From this week’s Murmurs in Willamette Week:

Lies, damn lies and statistics : In its voters’ pamphlet statements, “Citizens to Reform City Hall” claims the charter-review committee reached the recommendations Portlanders will vote on May 15 after “100 plus public meetings, 2,000 hours of testimony, and 15 months of work.” But Murmurs calculates that claim by the pro-charter-change group means each public meeting lasted nearly 20 hours and the committee averaged 33 hours of weekly testimony for 60 straight weeks . Spokesman Kyle Chisek confirms the oft-repeated numbers are inaccurate, saying, “The committee put in 2,000 volunteer hours including all meetings and outreach…they didn’t actually take 2,000 hours of testimony. That’s a slight nuance that was lost in the editing process.

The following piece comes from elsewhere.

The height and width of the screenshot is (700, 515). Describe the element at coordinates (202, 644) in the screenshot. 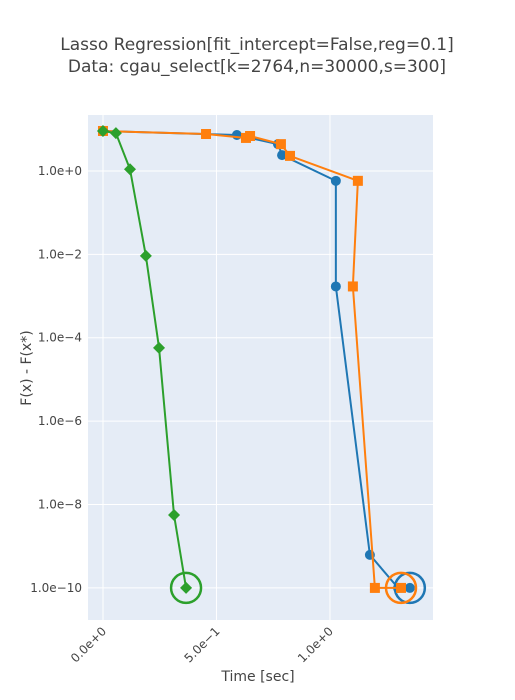

I see `x-tick-label: 5.0e−1` at that location.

“Citizens to Reform City Hall” spokesperson Kyle Chisek is a City Hall employee, on leave from the Mayor’s office. As suggested in my posts here yesterday, current staff giving the Mayor, City Commissioners, and citizens simple information about matters on the Council’s agenda would be a good start for reforms. And gosh, when Dave Lister and I were preparing our Voters Pamphlet statement, our editing was more along the lines of, “Are we absolutely sure we can back up this sentence?”. If we made any mistakes, it wasn’t because of a nuance in editing.

If the pro-change lobby is advocating for equating volunteer-hours-spent as the determining factor for how city policy is made…. consider Neighborhood Association volunteers. Two hour meetings, twelve a year, average number in attendance 19 (League of Women Voters Study, pdf), = 456 volunteer hours, just in the monthly meetings. Does that mean if five active Neighborhood Associations’ volunteers agree on a proposal, it should automatically become policy? Try telling “2000 hours = mandate” to neighbors (Planning Commissioners, even) who participated in the North Macadam Plan from 1996 to 2001, after which the City Council said, “Thanks for your time, we had already decided to do the tram five years ago”. Tell it to Linnton. Tell it to Jobs With Justice, to PTA volunteers.

Actually, tell it to the Charter Review Commission, whose proposal on changes needed in the Portland Development Commission (PDC) was summarily rejected without comment by a unanimous City Council. If “2000 hours = mandate” is the principle by which these measures are on the ballot, what about 26-92, on PDC?